Current practice is to replace timber barge boards are with brick work features to reduce the ongoing maintenance costs of preserving timber.
Soldier Courses (Brick on end)
Soldier courses can be used as a decorative feature above door and window openings.
Care must be taken to ensure each brick is upright as errors are easily spotted.
Setting out Mitred Cuts
Method of Setting out Mitred Cuts
Where brick-on-end or brick-on-edge cappings are used on ramps or gable ends the mitred cuts should be set out full size and angles taken off the drawing with an adjustable bevel.
Sequence of setting out
Building Gable Ends
The two main skill areas involved in building gable ends are:
1. the alignment of the wall face
2. the alignment of the raking cut
Alignment of the Wall Face
As the gable is reducing in size on every course, it is difficult to erect corners. Temporary profiles or a ‘deadman’ can be used o speed up the process.
Alignment of Raking Cut
The angle of rake is established by the trusses. They also provide a means of securing lines to ensure the correct angle is maintained throughout the full height of the gable.

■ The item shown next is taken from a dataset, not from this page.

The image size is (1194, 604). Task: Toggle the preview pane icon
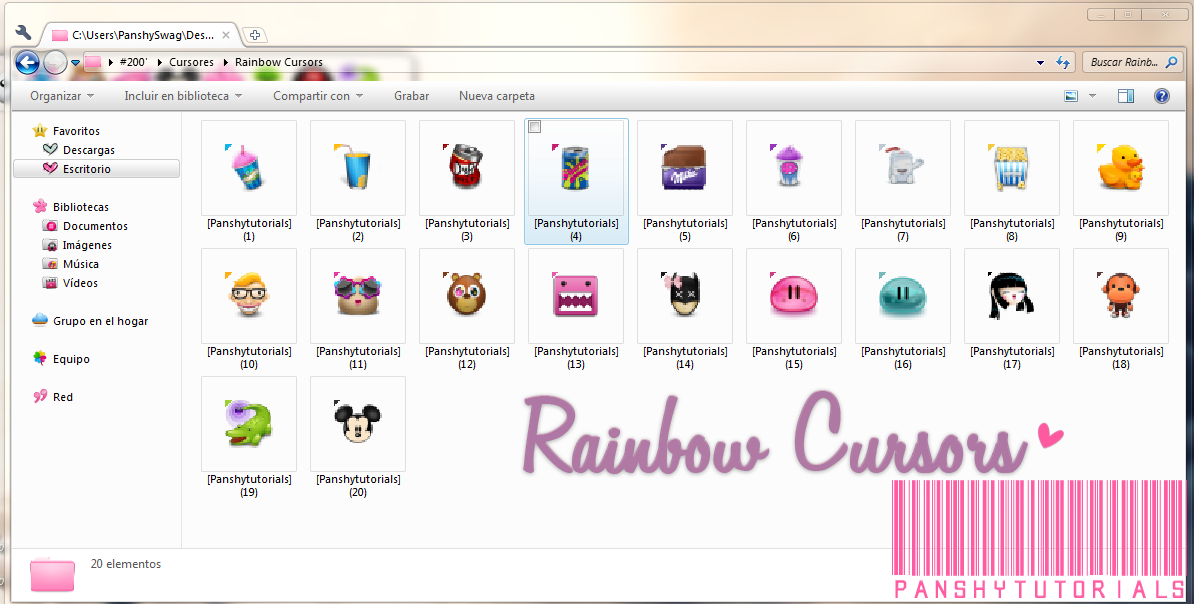(1125, 95)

Stability of Masonry Walls
In most instances the roof framework will be required by building Regulations to give stability to gable walls.
This can be best achieved by correct bracing of the trussed rafters and the provision of adequate connection between the masonry and the trussed rafters.
This connection takes the form of 2m long galvanised steel straps (5mm x 30mm), fixed over at leased three trusses, and then built into the inner leaf of the cavity wall and turned through 90 degrees into the cavity.
They should be fixed on the underside of the rafters and on the top side of the ceiling joint.
The distance apart should not exceed 2m and they should be fixed to the timber member with a minimum of four screws or nails to each timber member.
Restraint straps should be positioned as shown above, including to separating walls. They should not exceed 2m centres.